Saturday, November 28, 2009

Emarketing for SMBs: The myth of free

When small companies, cash-strapped and with huge setup bills think about marketing, they increasingly look to online marketing. For a lot of people, eMarketing = Free. Unfortunately, it’s not that easy. Online strategies can be a great way to reach customers in a more personal way, building a relationship with them that large corporations often leave out of their massive ad budgets. But online marketing mediums, including the sexiest of them all –social media –are far from free, as I have been learning with an eMarketing plan that I’m designing for a local Vancouver business.

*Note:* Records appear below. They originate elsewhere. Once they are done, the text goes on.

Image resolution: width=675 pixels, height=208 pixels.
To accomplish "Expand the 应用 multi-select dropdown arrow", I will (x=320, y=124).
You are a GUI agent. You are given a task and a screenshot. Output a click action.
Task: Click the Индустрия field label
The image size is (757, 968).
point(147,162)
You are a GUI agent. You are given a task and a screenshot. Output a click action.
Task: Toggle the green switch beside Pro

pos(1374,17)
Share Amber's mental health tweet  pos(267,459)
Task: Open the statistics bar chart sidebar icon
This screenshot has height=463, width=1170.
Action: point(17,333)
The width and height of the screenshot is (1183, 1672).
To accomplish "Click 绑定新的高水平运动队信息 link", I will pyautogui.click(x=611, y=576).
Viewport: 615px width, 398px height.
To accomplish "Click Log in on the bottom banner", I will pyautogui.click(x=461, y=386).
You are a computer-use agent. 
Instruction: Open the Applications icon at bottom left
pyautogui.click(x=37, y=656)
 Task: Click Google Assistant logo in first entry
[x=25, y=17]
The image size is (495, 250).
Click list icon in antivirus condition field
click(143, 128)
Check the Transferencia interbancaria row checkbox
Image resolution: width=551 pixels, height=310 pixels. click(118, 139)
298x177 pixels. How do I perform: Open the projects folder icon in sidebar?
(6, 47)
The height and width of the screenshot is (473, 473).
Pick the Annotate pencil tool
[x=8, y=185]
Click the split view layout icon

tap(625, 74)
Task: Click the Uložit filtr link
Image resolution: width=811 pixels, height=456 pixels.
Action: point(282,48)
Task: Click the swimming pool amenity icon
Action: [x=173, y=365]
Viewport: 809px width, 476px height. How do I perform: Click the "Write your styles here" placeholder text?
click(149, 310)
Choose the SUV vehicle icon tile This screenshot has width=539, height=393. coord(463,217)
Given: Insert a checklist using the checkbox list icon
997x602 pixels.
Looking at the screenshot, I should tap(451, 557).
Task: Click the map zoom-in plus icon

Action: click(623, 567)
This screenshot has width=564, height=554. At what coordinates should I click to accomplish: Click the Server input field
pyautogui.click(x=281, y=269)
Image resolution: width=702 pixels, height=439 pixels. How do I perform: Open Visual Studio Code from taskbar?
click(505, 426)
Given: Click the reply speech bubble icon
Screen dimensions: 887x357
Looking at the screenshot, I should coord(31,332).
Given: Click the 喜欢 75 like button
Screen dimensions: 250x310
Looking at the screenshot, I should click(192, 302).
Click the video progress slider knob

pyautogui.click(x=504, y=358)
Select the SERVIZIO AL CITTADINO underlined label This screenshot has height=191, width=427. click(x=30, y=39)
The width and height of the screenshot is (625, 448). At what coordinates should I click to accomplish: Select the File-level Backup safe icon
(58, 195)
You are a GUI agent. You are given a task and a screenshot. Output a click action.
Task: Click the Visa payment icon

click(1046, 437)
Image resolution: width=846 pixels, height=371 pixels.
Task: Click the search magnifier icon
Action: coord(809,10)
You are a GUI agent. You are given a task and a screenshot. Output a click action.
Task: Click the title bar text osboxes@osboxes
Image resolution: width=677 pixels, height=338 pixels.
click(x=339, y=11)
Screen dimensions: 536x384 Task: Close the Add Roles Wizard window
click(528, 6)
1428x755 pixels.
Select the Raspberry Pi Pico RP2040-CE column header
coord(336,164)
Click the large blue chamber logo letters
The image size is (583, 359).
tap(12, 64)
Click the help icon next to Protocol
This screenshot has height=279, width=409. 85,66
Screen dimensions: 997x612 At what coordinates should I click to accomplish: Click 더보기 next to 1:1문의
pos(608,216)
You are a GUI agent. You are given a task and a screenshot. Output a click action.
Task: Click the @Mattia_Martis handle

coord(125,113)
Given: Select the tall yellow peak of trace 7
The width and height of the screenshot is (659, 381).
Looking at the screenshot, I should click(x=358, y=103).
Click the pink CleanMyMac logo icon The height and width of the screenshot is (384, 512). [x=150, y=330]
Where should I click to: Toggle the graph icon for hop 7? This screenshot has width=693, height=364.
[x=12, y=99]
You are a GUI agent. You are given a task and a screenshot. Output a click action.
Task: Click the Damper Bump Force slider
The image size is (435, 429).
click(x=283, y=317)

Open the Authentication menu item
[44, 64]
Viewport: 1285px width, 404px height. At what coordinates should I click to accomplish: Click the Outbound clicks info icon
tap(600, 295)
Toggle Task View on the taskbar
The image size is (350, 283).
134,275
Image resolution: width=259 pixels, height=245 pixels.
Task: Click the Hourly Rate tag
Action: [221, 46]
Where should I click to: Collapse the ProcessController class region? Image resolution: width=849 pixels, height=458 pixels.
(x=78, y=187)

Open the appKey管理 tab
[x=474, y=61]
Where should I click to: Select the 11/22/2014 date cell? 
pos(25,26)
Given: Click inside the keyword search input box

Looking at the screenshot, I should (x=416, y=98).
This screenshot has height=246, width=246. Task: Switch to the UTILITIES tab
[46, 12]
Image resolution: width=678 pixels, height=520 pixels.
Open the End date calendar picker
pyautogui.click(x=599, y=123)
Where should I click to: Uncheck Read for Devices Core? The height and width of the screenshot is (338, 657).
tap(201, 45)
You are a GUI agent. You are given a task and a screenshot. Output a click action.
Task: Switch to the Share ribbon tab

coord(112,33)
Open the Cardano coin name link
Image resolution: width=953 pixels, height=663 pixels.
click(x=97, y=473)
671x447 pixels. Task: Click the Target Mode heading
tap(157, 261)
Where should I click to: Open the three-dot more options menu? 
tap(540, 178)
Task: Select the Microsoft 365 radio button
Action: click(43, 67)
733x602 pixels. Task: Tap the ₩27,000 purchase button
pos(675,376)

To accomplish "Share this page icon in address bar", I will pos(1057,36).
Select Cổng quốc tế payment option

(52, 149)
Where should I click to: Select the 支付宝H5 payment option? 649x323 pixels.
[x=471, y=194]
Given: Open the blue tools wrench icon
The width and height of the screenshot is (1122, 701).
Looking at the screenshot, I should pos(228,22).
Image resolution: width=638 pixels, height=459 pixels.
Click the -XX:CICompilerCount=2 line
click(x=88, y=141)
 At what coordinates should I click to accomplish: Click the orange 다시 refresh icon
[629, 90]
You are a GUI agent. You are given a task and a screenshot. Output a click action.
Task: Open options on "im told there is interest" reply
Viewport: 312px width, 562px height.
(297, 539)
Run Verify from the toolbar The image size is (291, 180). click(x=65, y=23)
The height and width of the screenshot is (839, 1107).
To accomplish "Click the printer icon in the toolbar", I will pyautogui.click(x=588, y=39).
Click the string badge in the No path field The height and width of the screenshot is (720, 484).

The biggest challenge small businesses face is resources… and I don’t mean just money. Many small companies (under 100 employees) may have a small, if any, marketing team. The marketer may be the owner, and he or she may not be trained to design a marketing plan that can guide the way. The key of success in any marketing communications campaign is in the essentials (which are also the hardest part of all): segmentation, choosing target markets and positioning. These essentials affect all the business, from the product to the pricing and distribution. But it can make or brake advertising and promotions, whether it’s on a billboard or on a Twitter feed.

The second scarce resource is time. Social Media success is a lot harder than people think. There are no rules, and putting too much time and money into wrong strategies can make other aspects of the business (like bad customer service or a faulty product) give you a bad name. In some cases, it can become so big that it can even jump to media, like the "United Breaks Guitars" video on Youtube. That I wrote about in a previous post.

My advice: if you're a small business and thinking of Social Media as a strategy then you need to:

1.) Analyze who your customer (or who different segments are) and what their lives are like. What do they want to talk about or read about? When will they be tuning in?

2.) Make sure your feed engages them in different ways and is not always a sell message, but a conversation about topics that fit your brand and their lives (people want to see tweets that excite them, not buy, buy, buy, as successful strategies by SMBs show)

3.) Make sure you have someone who can spend enough time Tweeting or uploading content to the SM pages and feeds, so that your messages don't get buried in their newsfeed and you keep that online relationship through time. Also, make sure this person can speak "social media" language - that is, casual and in the tone of your audience.